* [Aim of the task]
Among the lines listed below, count those that include the string "pixels", and state only the count.

* [Data under study]
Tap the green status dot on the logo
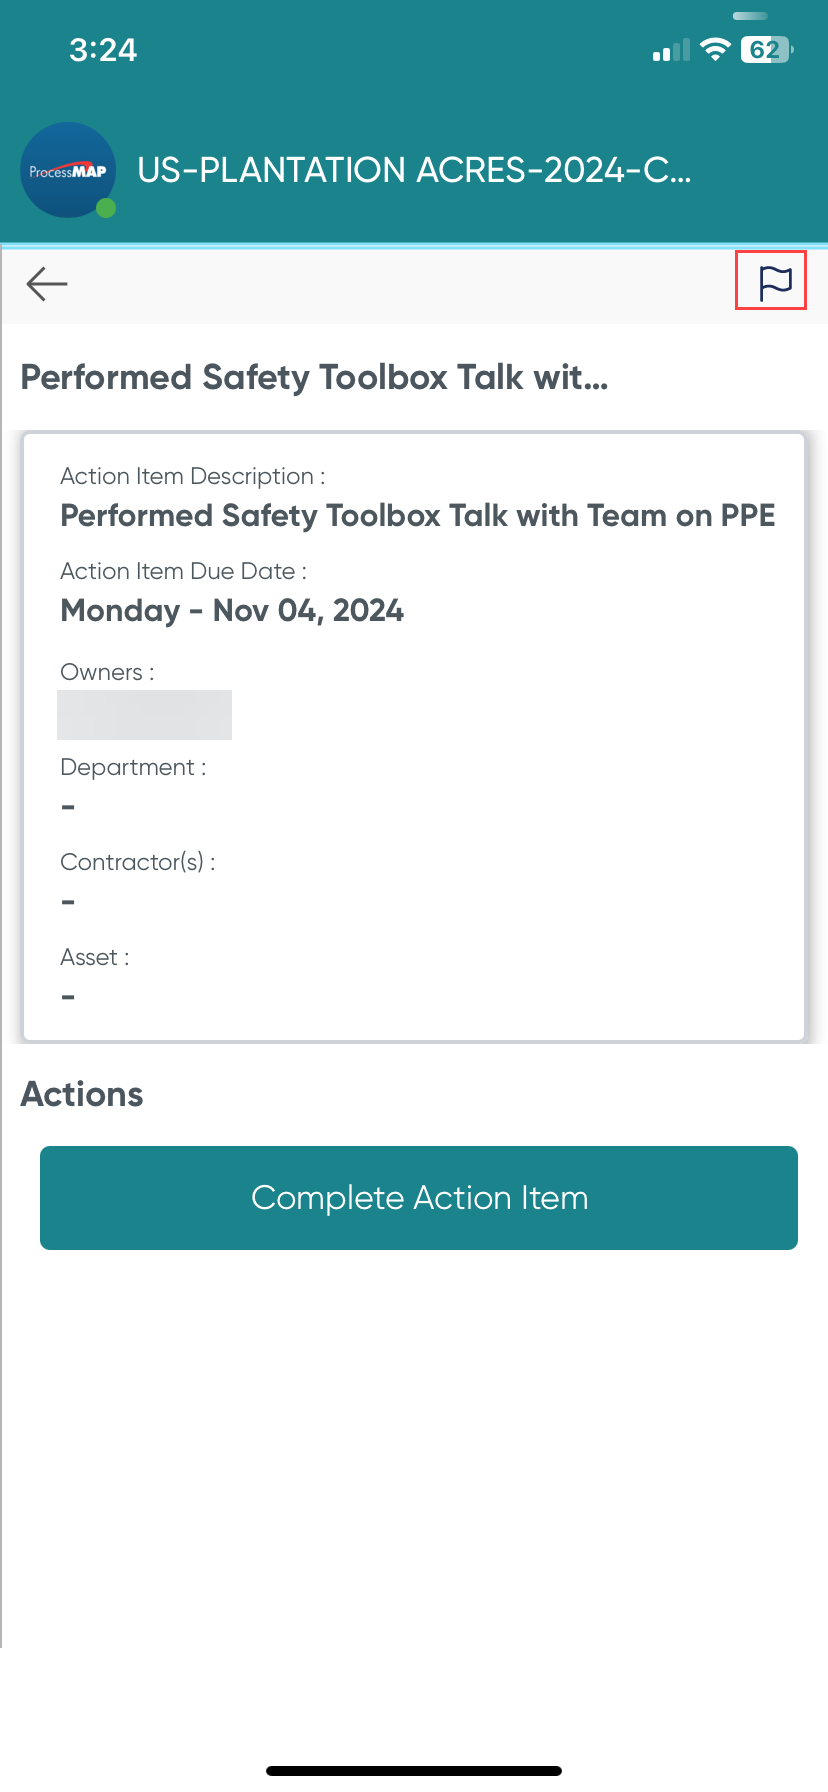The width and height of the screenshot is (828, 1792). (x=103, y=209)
* * *
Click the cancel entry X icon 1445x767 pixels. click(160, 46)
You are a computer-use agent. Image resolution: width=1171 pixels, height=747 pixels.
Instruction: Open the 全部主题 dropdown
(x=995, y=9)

* [Solved problem]
2